Tom chegou a casa muito mal disposto, e a primeira coisa que a tia disse mostrou-lhe claramente que os seus desgostos ainda não tinham acabado.
- Tom, a minha vontade era esfolar-te vivo.
- Que fiz eu, tia?
- O que fizeste já foi bastante. Vou daqui a casa de Sereny Harper como uma velha tonta, no intuito de a fazer acreditar em toda aquela história do teu sonho e, mal lá chego, conta-me ela que tinha sabido por Joe que estiveste aqui e ouviste a conversa daquela noite. Tom, não sei o que pode acontecer a um rapaz que procede assim. Entristece-me tanto pensar que me deixaste ir ter com Sereny Harper e fazer uma figura tão ridícula, sem me dizeres uma palavra!

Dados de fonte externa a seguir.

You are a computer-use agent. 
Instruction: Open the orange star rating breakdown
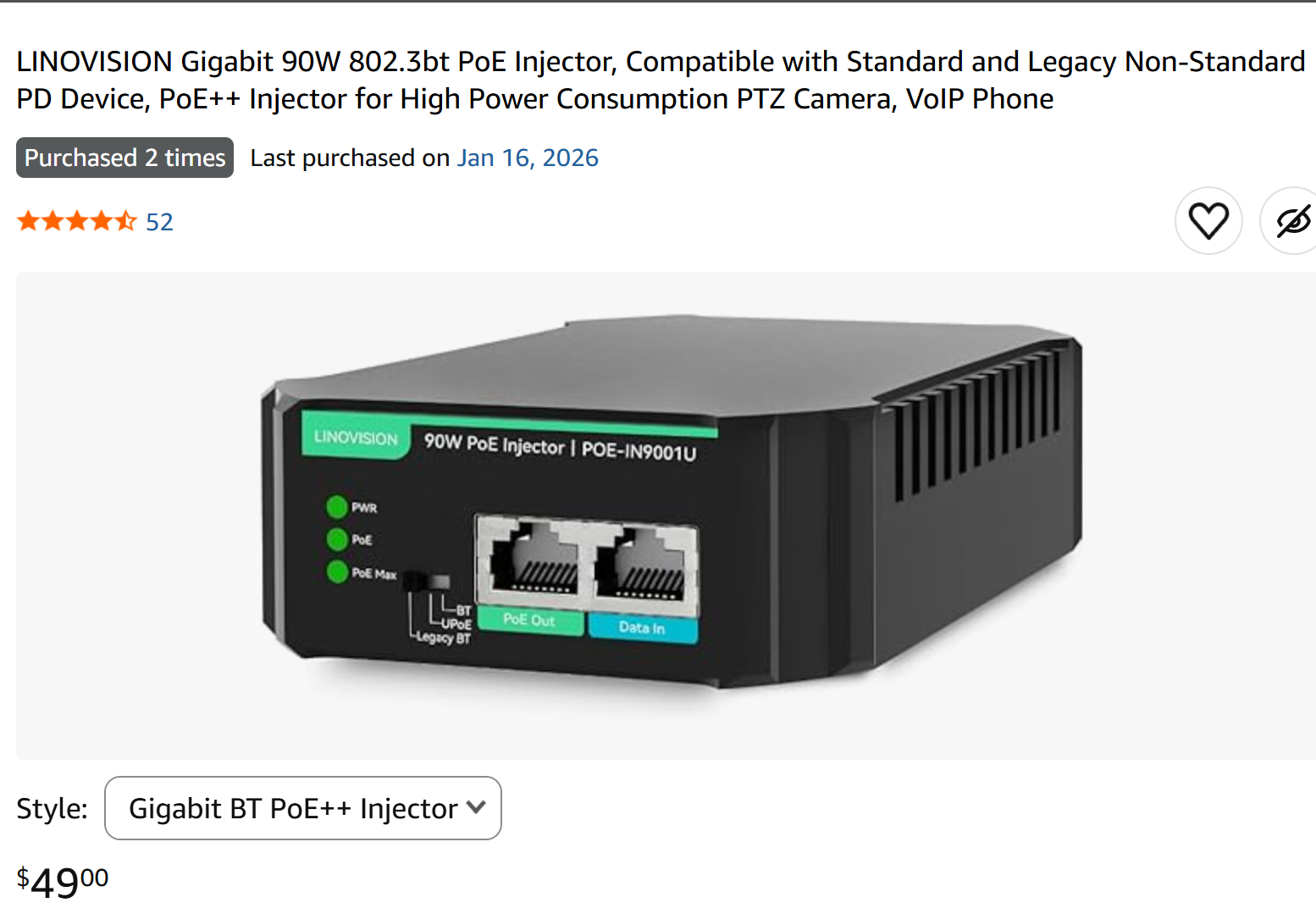76,221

Este era um novo aspecto da questão. A sua esperteza da manhã parecera a Tom uma boa graça, muito engenhosa, mas agora achava-a mesquinha. Curvou a cabeça e não se lembrou de nada para responder. Só passados momentos disse:
- Tia, estou muito arrependido do que fiz, mas eu não pensei.
- Nunca pensas, filho. Nunca pensas nada senão no teu egoísmo.

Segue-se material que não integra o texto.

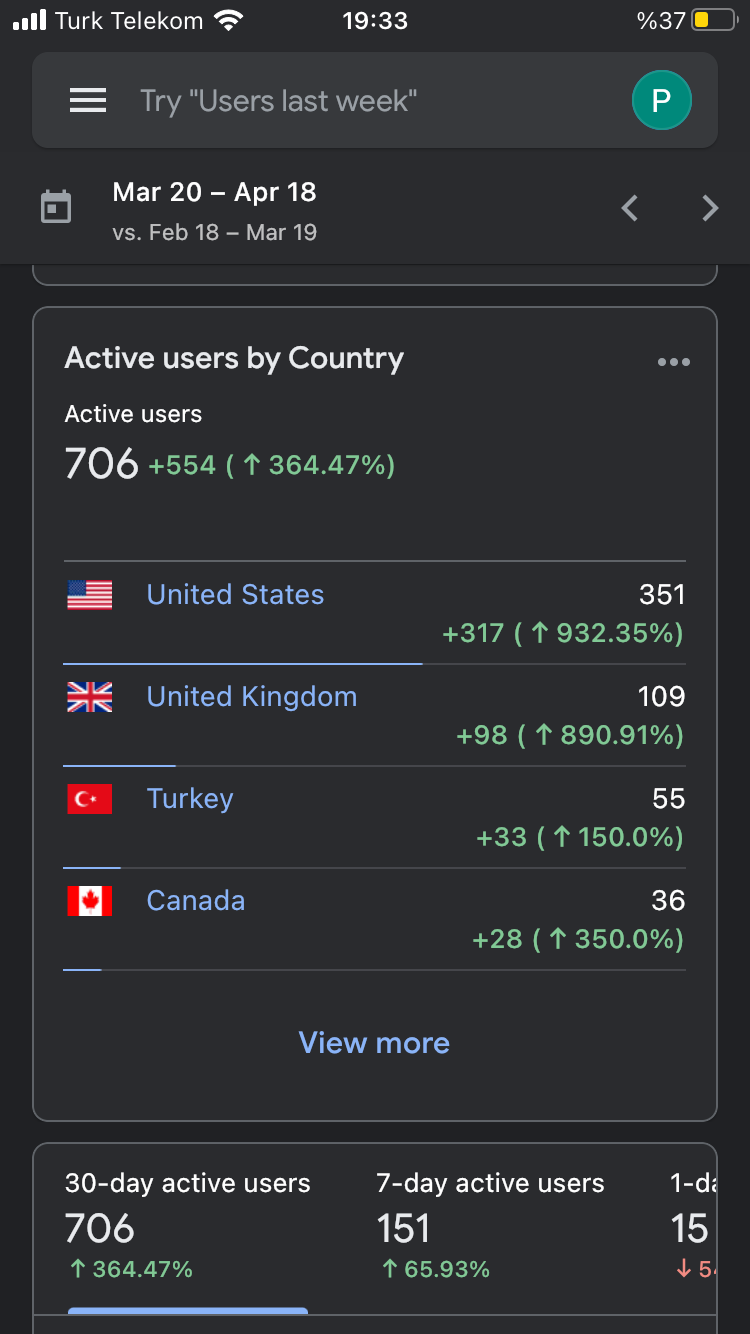Viewport: 750px width, 1334px height.
Task: Advance to the next date range
Action: coord(710,208)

Pudeste pensar em fazer de noite todo o caminho da ilha de Jackson até aqui, para te rires das nossas preocupações, e em me meteres a ridículo com uma mentira acerca do teu sonho. Só não pensaste em ter pena de nós e em nos evitar um desgosto.

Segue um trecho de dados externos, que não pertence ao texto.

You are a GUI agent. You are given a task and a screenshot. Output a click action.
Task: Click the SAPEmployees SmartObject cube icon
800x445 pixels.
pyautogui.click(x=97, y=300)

- Agora vejo que andei mal, tia, mas não era essa a minha intenção.
A sério que não era. Além disso, não vim cá naquela noite para me rir de si.
- Então para que vieste?
- Vim para lhe dizer que não estivesse preocupada connosco, porque não nos tínhamos afogado.
- Tom! Tom! Bem queria acreditar que tivesses tido alguma vez um pensamento tão bom como esse, mas sabes perfeitamente que o não tiveste e eu também sei.
- Tive, sim, tia, tive. Que eu nunca mais me mexa daqui se isto não é verdade.
- Não mintas, Tom, não mintas! As mentiras agravam o caso ainda mais.
- Não é mentira, tia, é verdade. Eu queria evitar que a tia se ralasse, foi por isso que vim.
- Daria tudo no mundo para acreditar nisso, que me faria perdoar-
-te uma quantidade de maldades, Tom. Quase me alegraria de que tivesses fugido e procedido tão mal, mas não posso acreditar. Se vieste para mo dizer, porque não mo disseste?
- Porque quando comecei a ouvi-las falar dos ofícios fúnebres me ocorreu a ideia de virmos e de nos escondermos na igreja; ora, se eu falas- se, estragava-se o efeito. Por isso me calei e tornei a guardar a casca na algibeira.